A must read if you want to improve the usefulness of your interfaces.

I say a “must read,” but this is just an overview of Cindy’s work.

A better starting place would be Cindy’s homepage at UPenn.

The Harvard Classics: Download All 51 Volumes as Free eBooks

October 21st, 2014

The Harvard Classics: Download All 51 Volumes as Free eBooks by Josh Jones.

From the post:

Every revolutionary age produces its own kind of nostalgia. Faced with the enormous social and economic upheavals at the nineteenth century’s end, learned Victorians like Walter Pater, John Ruskin, and Matthew Arnold looked to High Church models and played the bishops of Western culture, with a monkish devotion to preserving and transmitting old texts and traditions and turning back to simpler ways of life. It was in 1909, the nadir of this milieu, before the advent of modernism and world war, that The Harvard Classics took shape. Compiled by Harvard’s president Charles W. Eliot and called at first Dr. Eliot’s Five Foot Shelf, the compendium of literature, philosophy, and the sciences, writes Adam Kirsch in Harvard Magazine, served as a “monument from a more humane and confident time” (or so its upper classes believed), and a “time capsule…. In 50 volumes.”

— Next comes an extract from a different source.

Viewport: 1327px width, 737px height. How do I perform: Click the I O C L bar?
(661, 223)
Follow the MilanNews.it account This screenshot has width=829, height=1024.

What does the massive collection preserve? For one thing, writes Kirsch, it’s “a record of what President Eliot’s America, and his Harvard, thought best in their own heritage.” Eliot’s intentions for his work differed somewhat from those of his English peers. Rather than simply curating for posterity “the best that has been thought and said” (in the words of Matthew Arnold), Eliot meant his anthology as a “portable university”—a pragmatic set of tools, to be sure, and also, of course, a product. He suggested that the full set of texts might be divided into a set of six courses on such conservative themes as “The History of Civilization” and “Religion and Philosophy,” and yet, writes Kirsch, “in a more profound sense, the lesson taught by the Harvard Classics is ‘Progress.’” “Eliot’s [1910] introduction expresses complete faith in the ‘intermittent and irregular progress from barbarism to civilization.’”

Great reading in addition to being a snapshot of a time in history.

Good data set for testing text analysis tools.

For example, Josh mentions “progress” as a point of view in the Harvard Classics, as if that view does not persist today. I would be hard pressed to explain American foreign policy and its posturing about how states should behave aside from “complete faith” in progress.

What text collection would you compare the Harvard Classics to today to arrive at a judgement on their respective views of progress?

I first saw this in a tweet by Open Culture.